All lines of the data shown below should be output exactly as they stand.

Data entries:
========================================================================
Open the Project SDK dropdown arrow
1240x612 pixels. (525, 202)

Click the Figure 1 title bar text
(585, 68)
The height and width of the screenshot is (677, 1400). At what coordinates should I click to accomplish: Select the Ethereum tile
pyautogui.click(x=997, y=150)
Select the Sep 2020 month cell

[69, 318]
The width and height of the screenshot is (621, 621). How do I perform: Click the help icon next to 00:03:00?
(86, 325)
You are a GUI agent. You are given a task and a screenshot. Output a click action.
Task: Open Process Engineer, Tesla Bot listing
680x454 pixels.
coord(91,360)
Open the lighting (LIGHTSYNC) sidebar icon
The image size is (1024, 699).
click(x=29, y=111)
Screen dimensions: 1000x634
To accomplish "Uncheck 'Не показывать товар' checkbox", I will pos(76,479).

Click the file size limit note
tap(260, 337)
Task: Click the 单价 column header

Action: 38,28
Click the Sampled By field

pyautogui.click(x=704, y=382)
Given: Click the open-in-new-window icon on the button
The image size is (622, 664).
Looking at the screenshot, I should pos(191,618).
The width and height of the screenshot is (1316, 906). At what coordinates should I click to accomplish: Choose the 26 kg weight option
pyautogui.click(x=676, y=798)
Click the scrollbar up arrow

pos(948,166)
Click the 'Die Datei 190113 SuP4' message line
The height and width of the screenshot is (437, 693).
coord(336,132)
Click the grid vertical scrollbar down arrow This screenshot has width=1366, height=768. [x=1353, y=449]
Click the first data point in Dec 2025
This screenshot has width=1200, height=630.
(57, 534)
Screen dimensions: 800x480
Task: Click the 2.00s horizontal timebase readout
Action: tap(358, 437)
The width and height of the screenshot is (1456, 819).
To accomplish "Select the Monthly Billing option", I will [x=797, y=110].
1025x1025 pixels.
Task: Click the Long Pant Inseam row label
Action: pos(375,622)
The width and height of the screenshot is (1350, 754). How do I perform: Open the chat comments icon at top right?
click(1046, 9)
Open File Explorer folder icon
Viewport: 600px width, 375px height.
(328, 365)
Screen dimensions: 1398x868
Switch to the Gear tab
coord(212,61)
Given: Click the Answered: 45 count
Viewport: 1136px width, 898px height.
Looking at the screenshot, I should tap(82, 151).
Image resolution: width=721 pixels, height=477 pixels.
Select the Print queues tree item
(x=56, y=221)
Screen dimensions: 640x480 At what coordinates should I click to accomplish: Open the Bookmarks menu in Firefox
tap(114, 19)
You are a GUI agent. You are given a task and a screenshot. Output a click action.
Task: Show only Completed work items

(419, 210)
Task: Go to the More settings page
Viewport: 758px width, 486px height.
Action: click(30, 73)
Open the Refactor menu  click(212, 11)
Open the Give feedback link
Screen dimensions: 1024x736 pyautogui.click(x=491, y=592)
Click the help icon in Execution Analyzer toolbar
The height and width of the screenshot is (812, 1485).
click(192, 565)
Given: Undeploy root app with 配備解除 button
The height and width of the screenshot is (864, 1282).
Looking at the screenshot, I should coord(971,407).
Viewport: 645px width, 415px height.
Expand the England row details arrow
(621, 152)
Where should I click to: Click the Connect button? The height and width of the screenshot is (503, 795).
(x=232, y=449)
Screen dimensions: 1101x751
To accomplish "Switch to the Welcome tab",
========================================================================
→ **COMPLETED EXERCISE**:
Open the Project SDK dropdown arrow
1240x612 pixels. (525, 202)

Click the Figure 1 title bar text
(585, 68)
The height and width of the screenshot is (677, 1400). At what coordinates should I click to accomplish: Select the Ethereum tile
pyautogui.click(x=997, y=150)
Select the Sep 2020 month cell

[69, 318]
The width and height of the screenshot is (621, 621). How do I perform: Click the help icon next to 00:03:00?
(86, 325)
You are a GUI agent. You are given a task and a screenshot. Output a click action.
Task: Open Process Engineer, Tesla Bot listing
680x454 pixels.
coord(91,360)
Open the lighting (LIGHTSYNC) sidebar icon
The image size is (1024, 699).
click(x=29, y=111)
Screen dimensions: 1000x634
To accomplish "Uncheck 'Не показывать товар' checkbox", I will pos(76,479).

Click the file size limit note
tap(260, 337)
Task: Click the 单价 column header

Action: 38,28
Click the Sampled By field

pyautogui.click(x=704, y=382)
Given: Click the open-in-new-window icon on the button
The image size is (622, 664).
Looking at the screenshot, I should pos(191,618).
The width and height of the screenshot is (1316, 906). At what coordinates should I click to accomplish: Choose the 26 kg weight option
pyautogui.click(x=676, y=798)
Click the scrollbar up arrow

pos(948,166)
Click the 'Die Datei 190113 SuP4' message line
The height and width of the screenshot is (437, 693).
coord(336,132)
Click the grid vertical scrollbar down arrow This screenshot has width=1366, height=768. [x=1353, y=449]
Click the first data point in Dec 2025
This screenshot has width=1200, height=630.
(57, 534)
Screen dimensions: 800x480
Task: Click the 2.00s horizontal timebase readout
Action: tap(358, 437)
The width and height of the screenshot is (1456, 819).
To accomplish "Select the Monthly Billing option", I will [x=797, y=110].
1025x1025 pixels.
Task: Click the Long Pant Inseam row label
Action: pos(375,622)
The width and height of the screenshot is (1350, 754). How do I perform: Open the chat comments icon at top right?
click(1046, 9)
Open File Explorer folder icon
Viewport: 600px width, 375px height.
(328, 365)
Screen dimensions: 1398x868
Switch to the Gear tab
coord(212,61)
Given: Click the Answered: 45 count
Viewport: 1136px width, 898px height.
Looking at the screenshot, I should tap(82, 151).
Image resolution: width=721 pixels, height=477 pixels.
Select the Print queues tree item
(x=56, y=221)
Screen dimensions: 640x480 At what coordinates should I click to accomplish: Open the Bookmarks menu in Firefox
tap(114, 19)
You are a GUI agent. You are given a task and a screenshot. Output a click action.
Task: Show only Completed work items

(419, 210)
Task: Go to the More settings page
Viewport: 758px width, 486px height.
Action: click(30, 73)
Open the Refactor menu  click(212, 11)
Open the Give feedback link
Screen dimensions: 1024x736 pyautogui.click(x=491, y=592)
Click the help icon in Execution Analyzer toolbar
The height and width of the screenshot is (812, 1485).
click(192, 565)
Given: Undeploy root app with 配備解除 button
The height and width of the screenshot is (864, 1282).
Looking at the screenshot, I should coord(971,407).
Viewport: 645px width, 415px height.
Expand the England row details arrow
(621, 152)
Where should I click to: Click the Connect button? The height and width of the screenshot is (503, 795).
(x=232, y=449)
Screen dimensions: 1101x751
To accomplish "Switch to the Welcome tab",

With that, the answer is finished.